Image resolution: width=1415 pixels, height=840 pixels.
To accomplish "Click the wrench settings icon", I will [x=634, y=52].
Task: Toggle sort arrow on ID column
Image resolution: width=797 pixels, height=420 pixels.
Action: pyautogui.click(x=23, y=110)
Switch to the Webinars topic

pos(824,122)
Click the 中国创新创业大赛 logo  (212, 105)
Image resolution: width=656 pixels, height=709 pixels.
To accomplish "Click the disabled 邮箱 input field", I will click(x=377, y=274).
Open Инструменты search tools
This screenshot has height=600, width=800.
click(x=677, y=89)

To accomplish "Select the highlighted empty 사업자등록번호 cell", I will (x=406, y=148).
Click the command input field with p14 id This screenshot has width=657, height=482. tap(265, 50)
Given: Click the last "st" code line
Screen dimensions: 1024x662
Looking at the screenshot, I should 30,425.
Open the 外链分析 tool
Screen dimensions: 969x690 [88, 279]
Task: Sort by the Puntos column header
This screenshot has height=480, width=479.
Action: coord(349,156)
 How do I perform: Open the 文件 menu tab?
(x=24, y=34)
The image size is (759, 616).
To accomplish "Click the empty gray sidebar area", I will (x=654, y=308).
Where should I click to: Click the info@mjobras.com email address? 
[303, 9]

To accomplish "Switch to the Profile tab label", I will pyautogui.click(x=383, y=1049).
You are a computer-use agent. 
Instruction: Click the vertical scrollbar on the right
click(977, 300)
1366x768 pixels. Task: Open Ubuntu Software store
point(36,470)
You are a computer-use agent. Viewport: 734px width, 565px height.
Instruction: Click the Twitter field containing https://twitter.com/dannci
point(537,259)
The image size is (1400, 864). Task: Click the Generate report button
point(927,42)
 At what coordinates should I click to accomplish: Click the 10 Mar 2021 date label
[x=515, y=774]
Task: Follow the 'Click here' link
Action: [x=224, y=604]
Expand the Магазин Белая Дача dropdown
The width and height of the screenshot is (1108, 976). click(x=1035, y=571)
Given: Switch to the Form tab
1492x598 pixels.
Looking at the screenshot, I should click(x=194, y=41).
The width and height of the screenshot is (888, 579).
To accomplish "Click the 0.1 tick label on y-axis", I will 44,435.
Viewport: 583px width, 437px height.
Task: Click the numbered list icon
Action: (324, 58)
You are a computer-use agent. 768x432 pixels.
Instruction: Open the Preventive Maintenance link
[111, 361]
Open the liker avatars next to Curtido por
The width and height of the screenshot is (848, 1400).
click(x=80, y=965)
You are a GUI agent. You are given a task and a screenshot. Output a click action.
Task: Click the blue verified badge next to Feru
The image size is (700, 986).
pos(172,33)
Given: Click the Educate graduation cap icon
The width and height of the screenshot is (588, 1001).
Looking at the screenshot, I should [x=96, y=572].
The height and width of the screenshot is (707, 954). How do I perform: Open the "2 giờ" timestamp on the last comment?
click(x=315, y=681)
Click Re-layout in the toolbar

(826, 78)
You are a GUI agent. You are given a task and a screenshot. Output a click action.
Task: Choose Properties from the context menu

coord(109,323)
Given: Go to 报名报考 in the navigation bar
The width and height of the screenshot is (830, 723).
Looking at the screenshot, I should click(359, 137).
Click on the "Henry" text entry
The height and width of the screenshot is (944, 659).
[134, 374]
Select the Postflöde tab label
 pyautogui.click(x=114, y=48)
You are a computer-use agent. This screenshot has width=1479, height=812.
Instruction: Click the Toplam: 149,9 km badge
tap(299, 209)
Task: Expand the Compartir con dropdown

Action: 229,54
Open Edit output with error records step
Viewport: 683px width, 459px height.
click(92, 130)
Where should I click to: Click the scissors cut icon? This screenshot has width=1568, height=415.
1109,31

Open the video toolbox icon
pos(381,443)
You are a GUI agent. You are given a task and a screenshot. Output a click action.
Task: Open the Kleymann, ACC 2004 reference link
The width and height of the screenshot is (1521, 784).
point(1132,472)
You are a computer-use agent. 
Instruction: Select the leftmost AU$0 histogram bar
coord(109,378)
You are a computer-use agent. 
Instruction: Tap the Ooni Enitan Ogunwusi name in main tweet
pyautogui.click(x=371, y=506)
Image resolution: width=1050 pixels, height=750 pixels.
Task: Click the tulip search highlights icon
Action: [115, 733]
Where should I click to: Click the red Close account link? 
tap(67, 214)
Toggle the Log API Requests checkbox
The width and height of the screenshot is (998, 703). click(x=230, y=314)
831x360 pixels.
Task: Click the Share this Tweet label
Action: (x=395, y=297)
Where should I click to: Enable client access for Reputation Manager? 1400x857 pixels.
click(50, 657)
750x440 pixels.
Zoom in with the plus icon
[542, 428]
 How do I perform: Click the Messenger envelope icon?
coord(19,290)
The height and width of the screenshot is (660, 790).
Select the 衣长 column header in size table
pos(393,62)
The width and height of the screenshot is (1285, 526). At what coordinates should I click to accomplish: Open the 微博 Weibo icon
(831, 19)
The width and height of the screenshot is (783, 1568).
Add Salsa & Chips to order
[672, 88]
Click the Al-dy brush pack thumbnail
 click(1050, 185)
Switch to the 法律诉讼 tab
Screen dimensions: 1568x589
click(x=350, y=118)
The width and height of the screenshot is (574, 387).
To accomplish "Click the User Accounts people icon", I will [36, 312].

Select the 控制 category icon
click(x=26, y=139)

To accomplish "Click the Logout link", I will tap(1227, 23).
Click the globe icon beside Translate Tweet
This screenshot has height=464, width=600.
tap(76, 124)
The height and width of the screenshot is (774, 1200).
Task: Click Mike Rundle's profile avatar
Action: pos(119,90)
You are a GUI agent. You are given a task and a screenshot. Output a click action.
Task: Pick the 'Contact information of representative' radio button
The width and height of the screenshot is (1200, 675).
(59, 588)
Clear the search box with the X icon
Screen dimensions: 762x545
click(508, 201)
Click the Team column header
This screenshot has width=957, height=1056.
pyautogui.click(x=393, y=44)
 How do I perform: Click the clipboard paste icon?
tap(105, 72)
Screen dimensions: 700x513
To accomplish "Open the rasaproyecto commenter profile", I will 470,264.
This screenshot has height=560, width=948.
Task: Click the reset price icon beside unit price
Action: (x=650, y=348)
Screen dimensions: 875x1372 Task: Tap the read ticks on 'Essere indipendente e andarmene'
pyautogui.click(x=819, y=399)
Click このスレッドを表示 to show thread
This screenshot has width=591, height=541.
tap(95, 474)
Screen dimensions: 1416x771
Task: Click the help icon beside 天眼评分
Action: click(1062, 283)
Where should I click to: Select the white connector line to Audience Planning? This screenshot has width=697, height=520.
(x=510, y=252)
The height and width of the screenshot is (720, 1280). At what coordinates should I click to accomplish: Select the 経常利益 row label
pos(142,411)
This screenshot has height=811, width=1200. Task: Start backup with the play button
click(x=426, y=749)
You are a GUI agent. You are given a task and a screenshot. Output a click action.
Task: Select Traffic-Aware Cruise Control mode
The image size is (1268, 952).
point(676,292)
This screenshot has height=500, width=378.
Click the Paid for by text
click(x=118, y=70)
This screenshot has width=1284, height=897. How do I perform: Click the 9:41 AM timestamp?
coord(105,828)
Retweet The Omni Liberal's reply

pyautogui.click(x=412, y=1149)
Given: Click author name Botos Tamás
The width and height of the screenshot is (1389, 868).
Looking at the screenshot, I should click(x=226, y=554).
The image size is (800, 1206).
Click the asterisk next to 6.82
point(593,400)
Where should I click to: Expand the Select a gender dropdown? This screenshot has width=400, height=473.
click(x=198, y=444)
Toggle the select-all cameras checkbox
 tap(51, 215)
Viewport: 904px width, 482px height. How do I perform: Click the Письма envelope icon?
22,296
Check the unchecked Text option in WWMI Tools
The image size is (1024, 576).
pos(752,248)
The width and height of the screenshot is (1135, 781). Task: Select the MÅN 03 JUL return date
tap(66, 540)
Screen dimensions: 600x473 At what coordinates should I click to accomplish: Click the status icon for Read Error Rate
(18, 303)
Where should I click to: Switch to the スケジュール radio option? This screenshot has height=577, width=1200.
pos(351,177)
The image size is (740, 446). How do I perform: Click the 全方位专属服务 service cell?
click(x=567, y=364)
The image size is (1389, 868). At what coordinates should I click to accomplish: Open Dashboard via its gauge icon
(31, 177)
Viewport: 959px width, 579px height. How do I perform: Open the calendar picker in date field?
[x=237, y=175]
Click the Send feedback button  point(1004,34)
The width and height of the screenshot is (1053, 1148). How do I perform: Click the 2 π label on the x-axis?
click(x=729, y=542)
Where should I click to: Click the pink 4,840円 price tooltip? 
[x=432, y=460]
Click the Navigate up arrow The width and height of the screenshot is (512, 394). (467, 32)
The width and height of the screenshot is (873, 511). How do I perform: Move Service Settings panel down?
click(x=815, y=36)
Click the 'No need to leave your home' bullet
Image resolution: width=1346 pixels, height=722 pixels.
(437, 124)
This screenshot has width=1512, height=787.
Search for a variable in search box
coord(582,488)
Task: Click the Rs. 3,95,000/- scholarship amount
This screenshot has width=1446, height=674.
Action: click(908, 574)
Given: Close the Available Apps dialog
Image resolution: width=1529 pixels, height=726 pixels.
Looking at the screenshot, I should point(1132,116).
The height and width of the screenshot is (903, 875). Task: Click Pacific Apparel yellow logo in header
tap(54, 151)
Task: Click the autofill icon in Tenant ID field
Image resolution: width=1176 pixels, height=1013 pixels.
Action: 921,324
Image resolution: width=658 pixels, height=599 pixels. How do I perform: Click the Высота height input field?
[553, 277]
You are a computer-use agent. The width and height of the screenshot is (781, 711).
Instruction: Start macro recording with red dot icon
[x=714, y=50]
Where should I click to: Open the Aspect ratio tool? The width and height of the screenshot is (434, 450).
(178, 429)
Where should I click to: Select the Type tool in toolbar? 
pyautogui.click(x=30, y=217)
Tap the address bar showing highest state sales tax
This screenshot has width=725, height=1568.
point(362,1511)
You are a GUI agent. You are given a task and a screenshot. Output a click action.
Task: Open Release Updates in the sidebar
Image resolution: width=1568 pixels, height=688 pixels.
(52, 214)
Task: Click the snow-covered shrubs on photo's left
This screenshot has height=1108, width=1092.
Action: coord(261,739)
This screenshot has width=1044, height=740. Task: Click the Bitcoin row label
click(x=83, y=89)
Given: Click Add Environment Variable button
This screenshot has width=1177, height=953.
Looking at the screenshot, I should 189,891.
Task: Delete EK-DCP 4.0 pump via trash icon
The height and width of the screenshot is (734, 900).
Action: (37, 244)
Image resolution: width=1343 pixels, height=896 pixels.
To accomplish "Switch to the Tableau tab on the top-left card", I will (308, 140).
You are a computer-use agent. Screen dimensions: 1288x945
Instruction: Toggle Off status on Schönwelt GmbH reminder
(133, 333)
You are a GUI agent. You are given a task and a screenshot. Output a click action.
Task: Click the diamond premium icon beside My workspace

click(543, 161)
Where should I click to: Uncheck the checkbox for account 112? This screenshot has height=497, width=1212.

════════════════

If a line above holds "arrow", count it; say how many such lines there are and nothing else.

_EXERCISE RESPONSE:_ 2